■ Action item
Please output the lines shown below exactly as they appear.

■ Supplied records
• • • • • • •
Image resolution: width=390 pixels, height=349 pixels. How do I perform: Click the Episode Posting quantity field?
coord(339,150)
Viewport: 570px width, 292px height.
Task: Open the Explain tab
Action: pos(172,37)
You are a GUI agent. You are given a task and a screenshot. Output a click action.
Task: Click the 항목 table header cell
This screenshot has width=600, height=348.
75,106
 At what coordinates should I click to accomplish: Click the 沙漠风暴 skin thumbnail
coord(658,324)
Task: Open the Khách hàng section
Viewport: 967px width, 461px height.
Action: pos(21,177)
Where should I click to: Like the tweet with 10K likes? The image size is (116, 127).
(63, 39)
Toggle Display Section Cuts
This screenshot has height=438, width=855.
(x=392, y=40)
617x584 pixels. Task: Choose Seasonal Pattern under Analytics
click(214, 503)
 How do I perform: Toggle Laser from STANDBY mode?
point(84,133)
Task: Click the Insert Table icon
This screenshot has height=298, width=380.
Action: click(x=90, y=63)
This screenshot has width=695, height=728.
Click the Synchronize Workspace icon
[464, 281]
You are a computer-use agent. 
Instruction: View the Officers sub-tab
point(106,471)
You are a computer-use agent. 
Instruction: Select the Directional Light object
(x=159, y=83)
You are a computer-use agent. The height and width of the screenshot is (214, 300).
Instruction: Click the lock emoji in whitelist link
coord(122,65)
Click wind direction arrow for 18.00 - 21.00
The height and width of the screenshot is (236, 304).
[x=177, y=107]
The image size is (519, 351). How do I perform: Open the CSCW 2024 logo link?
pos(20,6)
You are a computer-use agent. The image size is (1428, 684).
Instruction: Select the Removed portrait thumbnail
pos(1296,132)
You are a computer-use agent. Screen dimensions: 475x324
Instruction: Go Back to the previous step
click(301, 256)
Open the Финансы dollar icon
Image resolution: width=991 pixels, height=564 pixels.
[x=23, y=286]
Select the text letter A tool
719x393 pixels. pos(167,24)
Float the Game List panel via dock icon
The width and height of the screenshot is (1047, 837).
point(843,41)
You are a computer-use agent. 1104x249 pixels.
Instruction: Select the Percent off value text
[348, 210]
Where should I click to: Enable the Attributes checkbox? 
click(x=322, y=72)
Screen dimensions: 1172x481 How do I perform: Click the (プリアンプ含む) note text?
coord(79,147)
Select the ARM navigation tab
• • • • • • •
■ Exercise result
Image resolution: width=390 pixels, height=349 pixels. How do I perform: Click the Episode Posting quantity field?
coord(339,150)
Viewport: 570px width, 292px height.
Task: Open the Explain tab
Action: pos(172,37)
You are a GUI agent. You are given a task and a screenshot. Output a click action.
Task: Click the 항목 table header cell
This screenshot has width=600, height=348.
75,106
 At what coordinates should I click to accomplish: Click the 沙漠风暴 skin thumbnail
coord(658,324)
Task: Open the Khách hàng section
Viewport: 967px width, 461px height.
Action: pos(21,177)
Where should I click to: Like the tweet with 10K likes? The image size is (116, 127).
(63, 39)
Toggle Display Section Cuts
This screenshot has height=438, width=855.
(x=392, y=40)
617x584 pixels. Task: Choose Seasonal Pattern under Analytics
click(214, 503)
 How do I perform: Toggle Laser from STANDBY mode?
point(84,133)
Task: Click the Insert Table icon
This screenshot has height=298, width=380.
Action: click(x=90, y=63)
This screenshot has width=695, height=728.
Click the Synchronize Workspace icon
[464, 281]
You are a computer-use agent. 
Instruction: View the Officers sub-tab
point(106,471)
You are a computer-use agent. 
Instruction: Select the Directional Light object
(x=159, y=83)
You are a computer-use agent. The height and width of the screenshot is (214, 300).
Instruction: Click the lock emoji in whitelist link
coord(122,65)
Click wind direction arrow for 18.00 - 21.00
The height and width of the screenshot is (236, 304).
[x=177, y=107]
The image size is (519, 351). How do I perform: Open the CSCW 2024 logo link?
pos(20,6)
You are a computer-use agent. The image size is (1428, 684).
Instruction: Select the Removed portrait thumbnail
pos(1296,132)
You are a computer-use agent. Screen dimensions: 475x324
Instruction: Go Back to the previous step
click(301, 256)
Open the Финансы dollar icon
Image resolution: width=991 pixels, height=564 pixels.
[x=23, y=286]
Select the text letter A tool
719x393 pixels. pos(167,24)
Float the Game List panel via dock icon
The width and height of the screenshot is (1047, 837).
point(843,41)
You are a computer-use agent. 1104x249 pixels.
Instruction: Select the Percent off value text
[348, 210]
Where should I click to: Enable the Attributes checkbox? 
click(x=322, y=72)
Screen dimensions: 1172x481 How do I perform: Click the (プリアンプ含む) note text?
coord(79,147)
Select the ARM navigation tab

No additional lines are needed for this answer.